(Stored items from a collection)
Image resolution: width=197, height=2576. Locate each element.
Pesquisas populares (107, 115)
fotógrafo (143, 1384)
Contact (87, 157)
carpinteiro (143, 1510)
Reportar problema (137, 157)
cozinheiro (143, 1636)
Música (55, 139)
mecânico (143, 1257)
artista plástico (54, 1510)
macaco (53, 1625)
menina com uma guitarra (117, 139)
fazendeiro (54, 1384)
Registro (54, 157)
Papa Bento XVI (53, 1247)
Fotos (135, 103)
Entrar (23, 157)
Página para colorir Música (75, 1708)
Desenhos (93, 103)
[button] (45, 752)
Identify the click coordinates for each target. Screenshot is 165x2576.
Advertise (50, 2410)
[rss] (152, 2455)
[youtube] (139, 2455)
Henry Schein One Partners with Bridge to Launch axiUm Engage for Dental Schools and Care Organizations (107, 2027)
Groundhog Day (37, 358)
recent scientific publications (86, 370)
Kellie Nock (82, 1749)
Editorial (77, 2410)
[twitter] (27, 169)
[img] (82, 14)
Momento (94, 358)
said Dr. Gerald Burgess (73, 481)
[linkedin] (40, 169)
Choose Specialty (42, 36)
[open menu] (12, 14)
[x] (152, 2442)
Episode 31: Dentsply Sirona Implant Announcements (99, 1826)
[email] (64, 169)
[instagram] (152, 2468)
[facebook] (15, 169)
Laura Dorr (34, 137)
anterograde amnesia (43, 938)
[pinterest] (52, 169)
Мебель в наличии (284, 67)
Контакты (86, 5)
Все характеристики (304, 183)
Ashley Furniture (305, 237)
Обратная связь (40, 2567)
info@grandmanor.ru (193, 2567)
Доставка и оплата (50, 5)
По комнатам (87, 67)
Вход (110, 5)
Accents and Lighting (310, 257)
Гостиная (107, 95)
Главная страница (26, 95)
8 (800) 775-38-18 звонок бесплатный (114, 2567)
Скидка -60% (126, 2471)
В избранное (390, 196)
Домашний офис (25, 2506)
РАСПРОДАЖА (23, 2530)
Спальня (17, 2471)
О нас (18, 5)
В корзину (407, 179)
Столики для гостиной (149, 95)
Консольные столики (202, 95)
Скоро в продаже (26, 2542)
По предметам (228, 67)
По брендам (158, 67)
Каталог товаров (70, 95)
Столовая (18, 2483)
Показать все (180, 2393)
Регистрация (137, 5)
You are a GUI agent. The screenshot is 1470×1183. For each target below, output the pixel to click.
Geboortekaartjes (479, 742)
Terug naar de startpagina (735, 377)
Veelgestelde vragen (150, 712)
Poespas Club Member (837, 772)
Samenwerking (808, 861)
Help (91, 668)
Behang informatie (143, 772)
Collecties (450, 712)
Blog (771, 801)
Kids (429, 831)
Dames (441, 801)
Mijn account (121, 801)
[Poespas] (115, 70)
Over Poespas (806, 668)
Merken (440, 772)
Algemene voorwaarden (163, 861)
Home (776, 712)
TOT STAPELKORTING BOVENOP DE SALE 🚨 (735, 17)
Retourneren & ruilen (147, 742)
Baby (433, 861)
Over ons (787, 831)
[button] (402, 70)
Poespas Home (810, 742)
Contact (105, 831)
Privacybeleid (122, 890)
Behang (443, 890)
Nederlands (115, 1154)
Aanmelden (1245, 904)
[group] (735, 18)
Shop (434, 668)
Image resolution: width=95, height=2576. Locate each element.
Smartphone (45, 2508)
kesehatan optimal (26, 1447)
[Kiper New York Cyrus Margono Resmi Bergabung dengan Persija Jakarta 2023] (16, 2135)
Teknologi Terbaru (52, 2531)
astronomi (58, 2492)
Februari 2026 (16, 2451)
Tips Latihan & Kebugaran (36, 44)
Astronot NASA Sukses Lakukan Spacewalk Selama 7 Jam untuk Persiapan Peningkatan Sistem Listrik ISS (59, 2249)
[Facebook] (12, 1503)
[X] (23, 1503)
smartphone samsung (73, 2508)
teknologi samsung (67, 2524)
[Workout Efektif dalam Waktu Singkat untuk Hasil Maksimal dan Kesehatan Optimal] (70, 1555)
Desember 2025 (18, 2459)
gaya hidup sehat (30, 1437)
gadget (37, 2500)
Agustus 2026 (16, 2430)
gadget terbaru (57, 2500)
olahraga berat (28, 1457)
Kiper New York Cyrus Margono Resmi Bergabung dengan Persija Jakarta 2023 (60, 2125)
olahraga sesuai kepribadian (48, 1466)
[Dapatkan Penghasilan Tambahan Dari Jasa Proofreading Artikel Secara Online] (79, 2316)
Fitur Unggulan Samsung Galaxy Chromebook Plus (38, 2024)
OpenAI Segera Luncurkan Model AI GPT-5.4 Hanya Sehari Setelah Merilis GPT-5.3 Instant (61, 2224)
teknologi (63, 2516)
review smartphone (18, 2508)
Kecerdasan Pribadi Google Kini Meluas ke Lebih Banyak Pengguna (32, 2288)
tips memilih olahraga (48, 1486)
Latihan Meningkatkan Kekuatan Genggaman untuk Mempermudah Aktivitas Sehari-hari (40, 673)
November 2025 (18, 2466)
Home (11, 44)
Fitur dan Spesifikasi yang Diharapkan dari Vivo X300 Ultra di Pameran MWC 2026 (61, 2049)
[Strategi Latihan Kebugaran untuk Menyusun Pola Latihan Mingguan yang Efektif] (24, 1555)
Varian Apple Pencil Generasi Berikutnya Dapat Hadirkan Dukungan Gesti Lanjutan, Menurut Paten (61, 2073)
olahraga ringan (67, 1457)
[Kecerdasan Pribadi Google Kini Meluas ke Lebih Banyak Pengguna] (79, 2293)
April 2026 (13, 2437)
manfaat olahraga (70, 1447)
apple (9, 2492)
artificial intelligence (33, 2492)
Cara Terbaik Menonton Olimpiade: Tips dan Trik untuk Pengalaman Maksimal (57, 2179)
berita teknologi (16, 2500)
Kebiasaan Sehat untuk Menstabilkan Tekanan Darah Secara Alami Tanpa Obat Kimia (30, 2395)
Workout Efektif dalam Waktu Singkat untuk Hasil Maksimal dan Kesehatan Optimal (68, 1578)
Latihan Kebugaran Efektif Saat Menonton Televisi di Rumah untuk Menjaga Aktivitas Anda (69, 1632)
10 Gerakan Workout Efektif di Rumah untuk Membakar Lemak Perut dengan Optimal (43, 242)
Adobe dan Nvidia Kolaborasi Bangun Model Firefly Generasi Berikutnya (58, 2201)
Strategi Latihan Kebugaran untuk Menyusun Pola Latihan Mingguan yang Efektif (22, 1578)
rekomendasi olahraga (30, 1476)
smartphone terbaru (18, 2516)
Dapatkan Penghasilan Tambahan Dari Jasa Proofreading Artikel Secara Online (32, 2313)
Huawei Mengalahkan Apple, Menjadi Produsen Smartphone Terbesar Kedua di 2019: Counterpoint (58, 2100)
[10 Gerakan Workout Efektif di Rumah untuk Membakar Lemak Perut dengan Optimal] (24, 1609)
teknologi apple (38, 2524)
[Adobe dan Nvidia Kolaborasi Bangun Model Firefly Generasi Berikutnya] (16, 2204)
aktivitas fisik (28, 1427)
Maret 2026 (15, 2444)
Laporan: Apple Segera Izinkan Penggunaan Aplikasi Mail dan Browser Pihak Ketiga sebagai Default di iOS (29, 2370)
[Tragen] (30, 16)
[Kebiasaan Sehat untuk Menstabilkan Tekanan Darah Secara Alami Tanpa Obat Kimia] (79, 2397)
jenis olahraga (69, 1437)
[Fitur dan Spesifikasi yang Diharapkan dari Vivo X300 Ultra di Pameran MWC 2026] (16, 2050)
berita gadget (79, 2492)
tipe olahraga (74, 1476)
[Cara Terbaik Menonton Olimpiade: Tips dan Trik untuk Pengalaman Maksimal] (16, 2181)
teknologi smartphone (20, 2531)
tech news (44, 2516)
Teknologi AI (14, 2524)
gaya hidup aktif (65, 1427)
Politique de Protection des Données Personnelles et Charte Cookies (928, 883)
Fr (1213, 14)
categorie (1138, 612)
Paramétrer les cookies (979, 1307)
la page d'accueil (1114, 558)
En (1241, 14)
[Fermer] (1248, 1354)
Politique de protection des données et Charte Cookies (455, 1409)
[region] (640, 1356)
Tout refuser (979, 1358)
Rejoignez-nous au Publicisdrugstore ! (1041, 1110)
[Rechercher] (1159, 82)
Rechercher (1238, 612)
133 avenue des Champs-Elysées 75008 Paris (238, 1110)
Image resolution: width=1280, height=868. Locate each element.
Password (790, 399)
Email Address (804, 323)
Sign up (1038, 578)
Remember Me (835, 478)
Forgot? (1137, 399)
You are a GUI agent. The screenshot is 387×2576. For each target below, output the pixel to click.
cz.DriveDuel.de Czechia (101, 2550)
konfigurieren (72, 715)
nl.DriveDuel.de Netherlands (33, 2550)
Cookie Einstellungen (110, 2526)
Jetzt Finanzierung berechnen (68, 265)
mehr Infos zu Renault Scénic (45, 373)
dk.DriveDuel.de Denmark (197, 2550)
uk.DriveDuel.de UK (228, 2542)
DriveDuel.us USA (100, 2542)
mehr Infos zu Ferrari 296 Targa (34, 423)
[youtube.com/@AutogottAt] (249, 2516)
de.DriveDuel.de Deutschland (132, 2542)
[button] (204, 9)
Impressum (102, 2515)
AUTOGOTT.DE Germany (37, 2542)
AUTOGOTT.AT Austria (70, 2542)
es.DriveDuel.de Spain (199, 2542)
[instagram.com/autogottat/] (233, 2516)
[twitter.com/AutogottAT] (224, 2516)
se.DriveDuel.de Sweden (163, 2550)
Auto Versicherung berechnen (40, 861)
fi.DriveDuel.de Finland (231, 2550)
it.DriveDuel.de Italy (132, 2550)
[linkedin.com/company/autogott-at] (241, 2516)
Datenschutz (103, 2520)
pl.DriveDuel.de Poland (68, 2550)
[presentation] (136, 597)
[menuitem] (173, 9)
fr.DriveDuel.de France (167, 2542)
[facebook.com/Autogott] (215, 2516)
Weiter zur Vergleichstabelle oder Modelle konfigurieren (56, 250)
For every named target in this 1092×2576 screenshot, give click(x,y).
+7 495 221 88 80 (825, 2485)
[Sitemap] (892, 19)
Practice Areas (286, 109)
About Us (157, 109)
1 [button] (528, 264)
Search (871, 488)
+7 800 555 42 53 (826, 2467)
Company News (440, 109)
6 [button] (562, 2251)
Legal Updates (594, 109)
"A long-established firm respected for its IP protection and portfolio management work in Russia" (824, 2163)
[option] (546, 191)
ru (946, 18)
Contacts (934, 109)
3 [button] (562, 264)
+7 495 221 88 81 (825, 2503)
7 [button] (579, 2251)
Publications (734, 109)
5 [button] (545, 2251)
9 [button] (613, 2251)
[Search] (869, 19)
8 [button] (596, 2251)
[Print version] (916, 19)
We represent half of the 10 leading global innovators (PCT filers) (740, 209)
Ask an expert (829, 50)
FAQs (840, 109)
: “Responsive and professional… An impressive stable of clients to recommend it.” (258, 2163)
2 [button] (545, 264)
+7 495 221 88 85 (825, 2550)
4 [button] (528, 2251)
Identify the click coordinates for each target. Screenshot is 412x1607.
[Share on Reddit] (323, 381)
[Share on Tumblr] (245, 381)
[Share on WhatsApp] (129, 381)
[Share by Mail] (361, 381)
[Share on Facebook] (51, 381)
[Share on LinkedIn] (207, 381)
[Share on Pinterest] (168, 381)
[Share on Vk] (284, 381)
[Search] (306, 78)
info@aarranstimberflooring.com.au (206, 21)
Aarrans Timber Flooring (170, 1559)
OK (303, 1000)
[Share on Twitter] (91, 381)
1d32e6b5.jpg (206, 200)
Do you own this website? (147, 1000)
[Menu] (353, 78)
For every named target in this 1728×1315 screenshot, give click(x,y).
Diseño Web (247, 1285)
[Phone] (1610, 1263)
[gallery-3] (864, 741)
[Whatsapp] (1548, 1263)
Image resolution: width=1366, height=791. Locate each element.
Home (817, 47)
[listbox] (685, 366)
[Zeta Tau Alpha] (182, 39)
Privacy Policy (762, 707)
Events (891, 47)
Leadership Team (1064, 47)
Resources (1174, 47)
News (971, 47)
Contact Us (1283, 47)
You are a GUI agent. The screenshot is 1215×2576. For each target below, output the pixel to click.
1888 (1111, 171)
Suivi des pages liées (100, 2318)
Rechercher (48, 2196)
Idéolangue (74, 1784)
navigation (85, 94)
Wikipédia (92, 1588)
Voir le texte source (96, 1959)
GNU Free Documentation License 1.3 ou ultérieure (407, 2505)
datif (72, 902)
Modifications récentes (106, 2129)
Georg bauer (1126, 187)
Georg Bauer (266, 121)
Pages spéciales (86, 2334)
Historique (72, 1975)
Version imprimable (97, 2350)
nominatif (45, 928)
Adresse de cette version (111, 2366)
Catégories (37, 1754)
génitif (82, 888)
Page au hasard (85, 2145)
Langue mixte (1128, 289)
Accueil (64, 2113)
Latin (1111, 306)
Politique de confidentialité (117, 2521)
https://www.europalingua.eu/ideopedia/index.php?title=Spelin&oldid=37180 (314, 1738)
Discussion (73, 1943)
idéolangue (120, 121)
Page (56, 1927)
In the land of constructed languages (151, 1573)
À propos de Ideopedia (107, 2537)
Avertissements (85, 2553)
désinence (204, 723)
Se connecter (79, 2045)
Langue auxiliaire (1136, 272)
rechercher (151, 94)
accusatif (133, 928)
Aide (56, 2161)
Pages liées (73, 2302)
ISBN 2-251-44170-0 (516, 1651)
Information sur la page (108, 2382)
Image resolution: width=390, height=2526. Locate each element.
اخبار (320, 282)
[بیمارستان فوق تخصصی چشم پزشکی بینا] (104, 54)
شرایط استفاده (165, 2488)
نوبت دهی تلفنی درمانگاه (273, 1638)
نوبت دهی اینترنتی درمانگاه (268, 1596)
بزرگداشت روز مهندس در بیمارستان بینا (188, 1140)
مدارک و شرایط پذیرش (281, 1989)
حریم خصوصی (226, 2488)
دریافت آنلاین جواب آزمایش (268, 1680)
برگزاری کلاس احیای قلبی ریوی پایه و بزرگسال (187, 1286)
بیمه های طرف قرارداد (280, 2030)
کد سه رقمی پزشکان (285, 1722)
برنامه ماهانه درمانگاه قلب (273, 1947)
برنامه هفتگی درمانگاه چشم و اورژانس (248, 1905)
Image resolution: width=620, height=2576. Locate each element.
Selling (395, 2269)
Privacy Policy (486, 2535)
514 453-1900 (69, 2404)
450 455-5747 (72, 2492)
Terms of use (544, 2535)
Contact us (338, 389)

• **Exercise**:
Above are some lines. Repeat exactly, and only, those from the line that has "[button] (204, 9)" through the line that has "Publications (734, 109)".

• **Response box**:
[button] (204, 9)
Impressum (102, 2515)
AUTOGOTT.DE Germany (37, 2542)
AUTOGOTT.AT Austria (70, 2542)
es.DriveDuel.de Spain (199, 2542)
[instagram.com/autogottat/] (233, 2516)
[twitter.com/AutogottAT] (224, 2516)
se.DriveDuel.de Sweden (163, 2550)
Auto Versicherung berechnen (40, 861)
fi.DriveDuel.de Finland (231, 2550)
it.DriveDuel.de Italy (132, 2550)
[linkedin.com/company/autogott-at] (241, 2516)
Datenschutz (103, 2520)
pl.DriveDuel.de Poland (68, 2550)
[presentation] (136, 597)
[menuitem] (173, 9)
fr.DriveDuel.de France (167, 2542)
[facebook.com/Autogott] (215, 2516)
Weiter zur Vergleichstabelle oder Modelle konfigurieren (56, 250)
For every named target in this 1092×2576 screenshot, give click(x,y).
+7 495 221 88 80 (825, 2485)
[Sitemap] (892, 19)
Practice Areas (286, 109)
About Us (157, 109)
1 [button] (528, 264)
Search (871, 488)
+7 800 555 42 53 (826, 2467)
Company News (440, 109)
6 [button] (562, 2251)
Legal Updates (594, 109)
"A long-established firm respected for its IP protection and portfolio management work in Russia" (824, 2163)
[option] (546, 191)
ru (946, 18)
Contacts (934, 109)
3 [button] (562, 264)
+7 495 221 88 81 (825, 2503)
7 [button] (579, 2251)
Publications (734, 109)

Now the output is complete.